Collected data

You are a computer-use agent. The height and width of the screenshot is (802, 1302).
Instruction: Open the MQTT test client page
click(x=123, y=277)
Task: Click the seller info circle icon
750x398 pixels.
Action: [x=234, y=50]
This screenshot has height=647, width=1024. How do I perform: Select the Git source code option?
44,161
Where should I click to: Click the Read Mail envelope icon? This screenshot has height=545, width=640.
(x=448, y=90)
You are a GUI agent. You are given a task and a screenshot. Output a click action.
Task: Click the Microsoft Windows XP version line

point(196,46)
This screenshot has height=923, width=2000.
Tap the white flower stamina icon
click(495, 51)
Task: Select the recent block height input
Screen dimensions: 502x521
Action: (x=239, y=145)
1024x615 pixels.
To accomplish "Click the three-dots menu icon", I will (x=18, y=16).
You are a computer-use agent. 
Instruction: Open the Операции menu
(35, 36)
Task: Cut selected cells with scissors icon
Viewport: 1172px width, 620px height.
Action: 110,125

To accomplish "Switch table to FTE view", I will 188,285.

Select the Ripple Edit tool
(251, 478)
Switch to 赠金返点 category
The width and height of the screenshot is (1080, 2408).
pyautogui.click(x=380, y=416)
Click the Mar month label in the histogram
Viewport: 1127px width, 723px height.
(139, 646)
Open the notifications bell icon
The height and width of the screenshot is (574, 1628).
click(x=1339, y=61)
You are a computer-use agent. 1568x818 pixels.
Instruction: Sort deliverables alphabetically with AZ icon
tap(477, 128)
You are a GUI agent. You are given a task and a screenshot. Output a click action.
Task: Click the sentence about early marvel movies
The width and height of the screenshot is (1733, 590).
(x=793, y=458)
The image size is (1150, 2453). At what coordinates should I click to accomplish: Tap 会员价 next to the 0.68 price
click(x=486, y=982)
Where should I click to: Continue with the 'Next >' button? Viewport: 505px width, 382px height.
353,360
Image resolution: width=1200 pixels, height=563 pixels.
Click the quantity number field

INSTRUCTIONS FOR THE TASK> An exact restatement of the data is required.

RESULT OF THIS TASK>
You are a computer-use agent. The height and width of the screenshot is (802, 1302).
Instruction: Open the MQTT test client page
click(x=123, y=277)
Task: Click the seller info circle icon
750x398 pixels.
Action: [x=234, y=50]
This screenshot has height=647, width=1024. How do I perform: Select the Git source code option?
44,161
Where should I click to: Click the Read Mail envelope icon? This screenshot has height=545, width=640.
(x=448, y=90)
You are a GUI agent. You are given a task and a screenshot. Output a click action.
Task: Click the Microsoft Windows XP version line

point(196,46)
This screenshot has height=923, width=2000.
Tap the white flower stamina icon
click(495, 51)
Task: Select the recent block height input
Screen dimensions: 502x521
Action: (x=239, y=145)
1024x615 pixels.
To accomplish "Click the three-dots menu icon", I will (x=18, y=16).
You are a computer-use agent. 
Instruction: Open the Операции menu
(35, 36)
Task: Cut selected cells with scissors icon
Viewport: 1172px width, 620px height.
Action: 110,125

To accomplish "Switch table to FTE view", I will 188,285.

Select the Ripple Edit tool
(251, 478)
Switch to 赠金返点 category
The width and height of the screenshot is (1080, 2408).
pyautogui.click(x=380, y=416)
Click the Mar month label in the histogram
Viewport: 1127px width, 723px height.
(139, 646)
Open the notifications bell icon
The height and width of the screenshot is (574, 1628).
click(x=1339, y=61)
You are a computer-use agent. 1568x818 pixels.
Instruction: Sort deliverables alphabetically with AZ icon
tap(477, 128)
You are a GUI agent. You are given a task and a screenshot. Output a click action.
Task: Click the sentence about early marvel movies
The width and height of the screenshot is (1733, 590).
(x=793, y=458)
The image size is (1150, 2453). At what coordinates should I click to accomplish: Tap 会员价 next to the 0.68 price
click(x=486, y=982)
Where should I click to: Continue with the 'Next >' button? Viewport: 505px width, 382px height.
353,360
Image resolution: width=1200 pixels, height=563 pixels.
Click the quantity number field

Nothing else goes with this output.